Bayern 2 - Zeit für Bayern


8

Bayerische Jugend ohne Grenzen Anbandeleien im internationalen Ferienlager

Die langlebigsten Freundschaften werden oft in der Jugend geschlossen. Umso besser, wenn solche Beziehungen über nationale Grenzen hinausgehen. Gegründet werden sie zum Beispiel in deutsch-französischen Ferienlagern, wie in Wasserburg.

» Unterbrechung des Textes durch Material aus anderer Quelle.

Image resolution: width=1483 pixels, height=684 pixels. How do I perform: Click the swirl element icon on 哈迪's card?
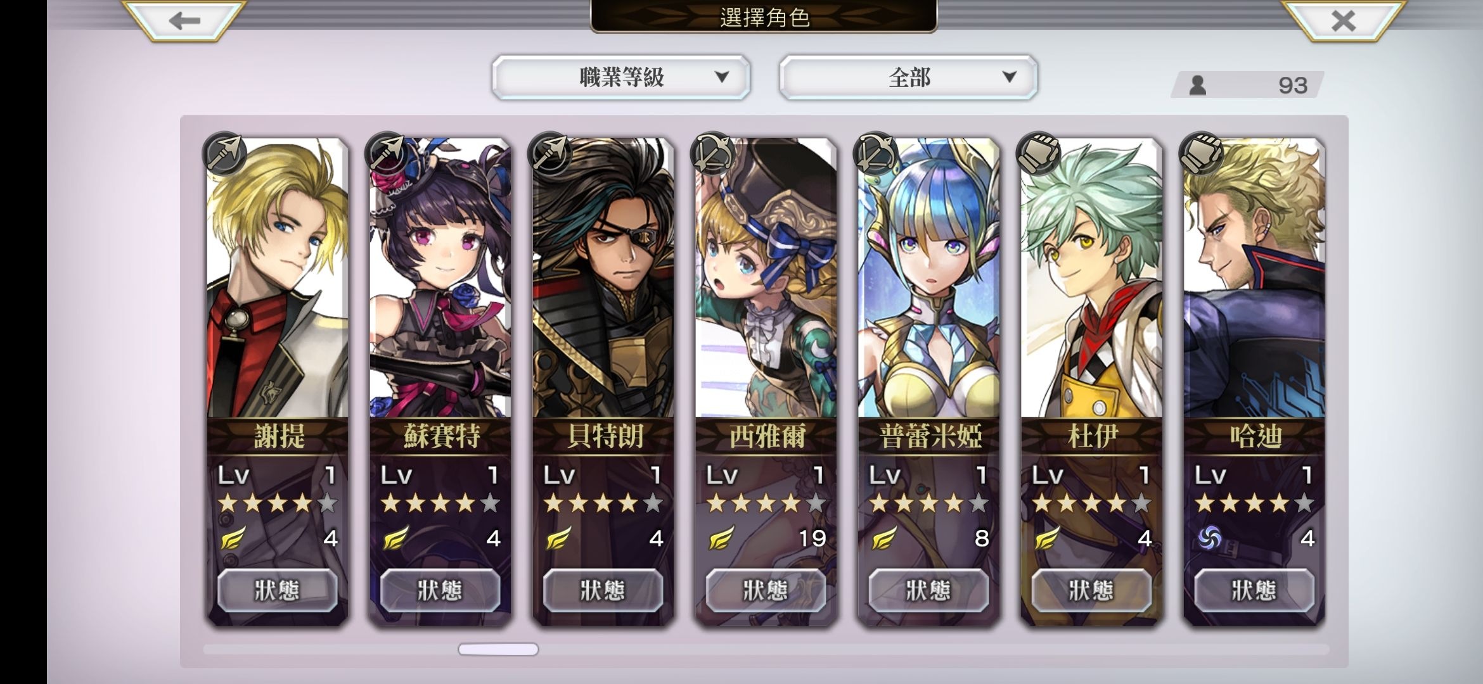pos(1209,538)
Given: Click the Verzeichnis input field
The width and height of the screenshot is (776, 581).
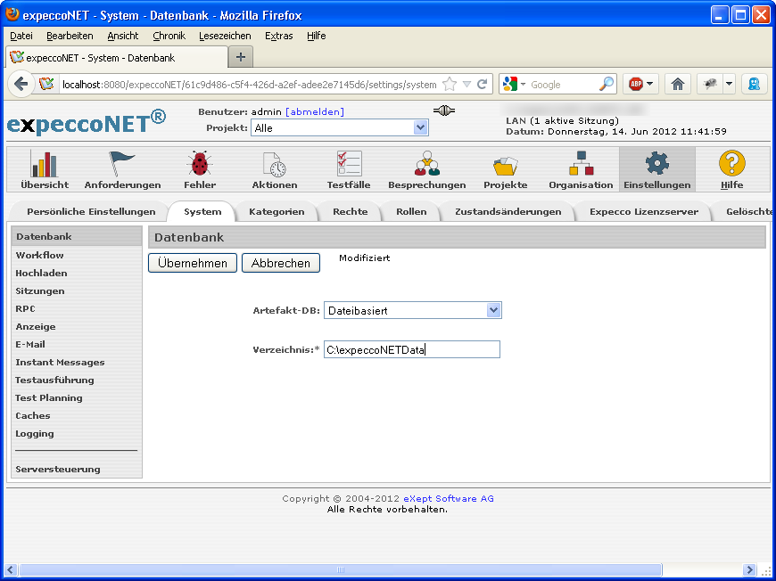Looking at the screenshot, I should coord(411,350).
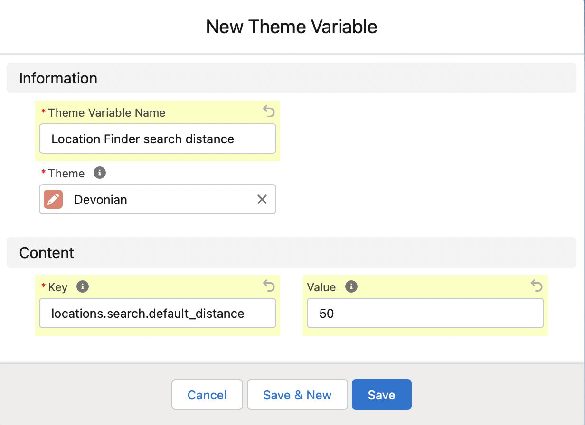Click the Save & New button

pos(297,395)
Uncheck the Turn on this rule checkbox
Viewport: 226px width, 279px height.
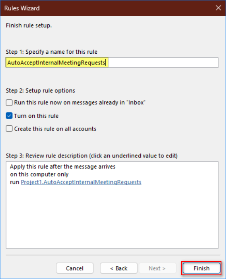click(9, 116)
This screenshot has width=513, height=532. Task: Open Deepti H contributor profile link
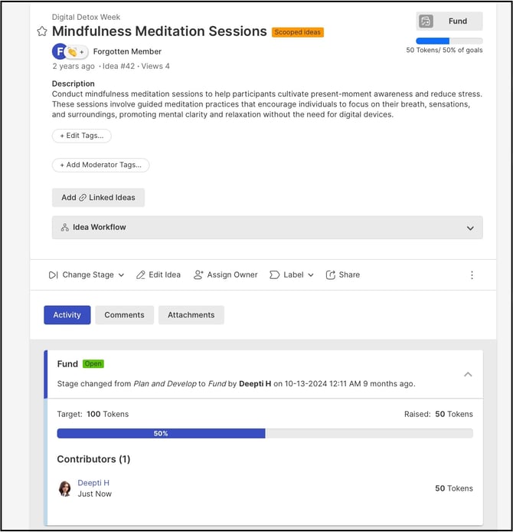coord(93,482)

Von: Ulrike Zöller und Ulrich Trebbin

Stand: 09.04.2017 | Archiv

Dass Deutschland und Frankreich ihre Ressentiments nach den Weltkriegen überwinden und wieder Freunde werden konnten, ist dem Idealismus engagierter Menschen beidseits der Grenze zu verdanken. Die kleinen Schritte der Annäherung sind dabei oft wichtiger als die großen politischen Verträge. Es war der Pariser Jesuitenpater Jean du Riveau, der vor 70 Jahren die deutsch-französischen Jugendbegegnungen begründete.

Bonjour Bavière

Aus der Initiative du Riveaus, französische Jugendliche in deutsche Familien und umgekehrt zu vermitteln, entwickelten sich die beiden Schwestervereine "bureau internationale de liaison et de documentation"', BILD, und die "Gesellschaft für übernationale Zusammenarbeit", GÜZ. Sie bieten in mehreren deutschen und französischen Orten Jugendbegegnungen an, unter anderem in Berchtesgaden und in Wasserburg am Bodensee. Autor Ulrich Trebbin war vor 25 Jahren selbst Animateur solcher Begegnungen.

"Die deutschen und französischen Teenager sind den ganzen Tag zusammen. Sie haben Unterricht, treiben Sport, lernen die Gegend bei Schnitzeljagden und Nachtwanderungen kennen, feiern Party und müssen in 6-Bettzimmern miteinander auskommen. Dabei achten die Animateure darauf, dass die Gruppen national immer gemischt sind. So entstehen große Nähe und das Gefühl, zu einer großen Gruppe zu gehören."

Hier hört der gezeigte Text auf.